I do find myself wondering if we could ever come together again as a country as we did after 9/11. I'm not sure we can.
 
I was 3 months pregnant with my first baby and I had come home late the night before from a trip. I woke up at 9:25 (10:25 NYC time) to the phone ringing. It was my husband calling from work and his words were “turn on the tv”. I knew it had to be something terrible. I asked what happened, and in about 10 seconds time he told me planes had flown into both trade center towers and into the pentagon. One tower had fallen and the other was about to. The movie Pearl Harbor had come out that year and that was all that went through my mind. In that moment of only having been conscious for less than 30 seconds I thought another country (probably Russia, since I was an 80s kid) had declared war on us and flown their military planes into our buildings. I asked him “are we at war” and all I could think was that the nuclear weapons were about to be headed for us. He said no, that it was terrorist. I’m ashamed to say but in that moment I actually felt a bit of relief. Obviously very short lived as I turned on the tv and saw the horror of what was going on. The second tower fell within moments of me starting to watch.

Our 2nd child was born 2 years later on Sept 11th (20 years old today!). As a child his room was decorated in red, white and blue and he had a firetruck bed. I took him to NYC for his 16th birthday and we toured the 9/11 memorial and museum. Very powerful, we stayed there many more hours than planned.
 
I was 19 and had just gotten a new job. I had to drive to New London, CT for training all week. We had a morning break and I remember seeing the news about the first plane. It was still early and it seemed almost like it was an accident, the way they were reporting it. As the morning went on, our trainer left and came back to say the second building was hit. Due to being so close to the sub base in Grouton we were sent home.

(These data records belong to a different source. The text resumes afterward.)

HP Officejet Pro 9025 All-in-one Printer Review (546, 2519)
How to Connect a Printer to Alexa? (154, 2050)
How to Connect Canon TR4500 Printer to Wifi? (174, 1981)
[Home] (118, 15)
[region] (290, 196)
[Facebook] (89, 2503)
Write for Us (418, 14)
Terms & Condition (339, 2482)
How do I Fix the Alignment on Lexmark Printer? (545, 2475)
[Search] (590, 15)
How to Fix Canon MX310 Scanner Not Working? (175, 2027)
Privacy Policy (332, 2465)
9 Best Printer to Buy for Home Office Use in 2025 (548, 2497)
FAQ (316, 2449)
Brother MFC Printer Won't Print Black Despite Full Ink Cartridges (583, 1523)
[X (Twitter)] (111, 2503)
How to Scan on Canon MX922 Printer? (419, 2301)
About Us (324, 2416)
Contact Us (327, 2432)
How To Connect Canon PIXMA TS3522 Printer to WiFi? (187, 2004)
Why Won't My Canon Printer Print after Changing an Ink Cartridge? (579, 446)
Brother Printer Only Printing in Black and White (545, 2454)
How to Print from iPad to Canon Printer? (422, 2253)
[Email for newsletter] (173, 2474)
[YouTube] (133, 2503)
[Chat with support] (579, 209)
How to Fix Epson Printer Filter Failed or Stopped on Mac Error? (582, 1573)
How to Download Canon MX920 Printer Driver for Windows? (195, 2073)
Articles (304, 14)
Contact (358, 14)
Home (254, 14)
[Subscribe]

Driving home was about an hour drive and I was a nervous wreck. My now Dh was my finance at the time and he was a year into the USMC. He was regularly stationed in Camp Leguene but his unit was off training for a few months, I think California. I remember finally getting a call from him saying they were on high alert and already starting to pack up in case they need to be shipped somewhere. I don’t think I heard from him again until late that night. I ended up going over his sisters to stare at the tv in silence with his dad and sister.



My coworker is from her New Jersey. We were recently talking about 9/11. She was in middle school. Her dad is a linemen and he was working in the first building. He helped people get out and he was able to get out. She said as a kid she was picked up early by her aunt and was told not to turn on a tv all day. They didn’t hear from him all day and didn’t know if he was alive or not.
She says he doesn’t talk about it much but he is in a documentary about it and a talked about in a book.
 
I’m touched to see how 9/11 is still acknowledged. I hope it is never forgotten. I hope our future generations are taught about the tragedy yet heroism and unity that evolved afterwards. Thank you to our first responders and military. May we always remember all that never came home that day and the family members whose lives were changed forever (including mine) and those who are now sick or succumbed to illnesses and their families.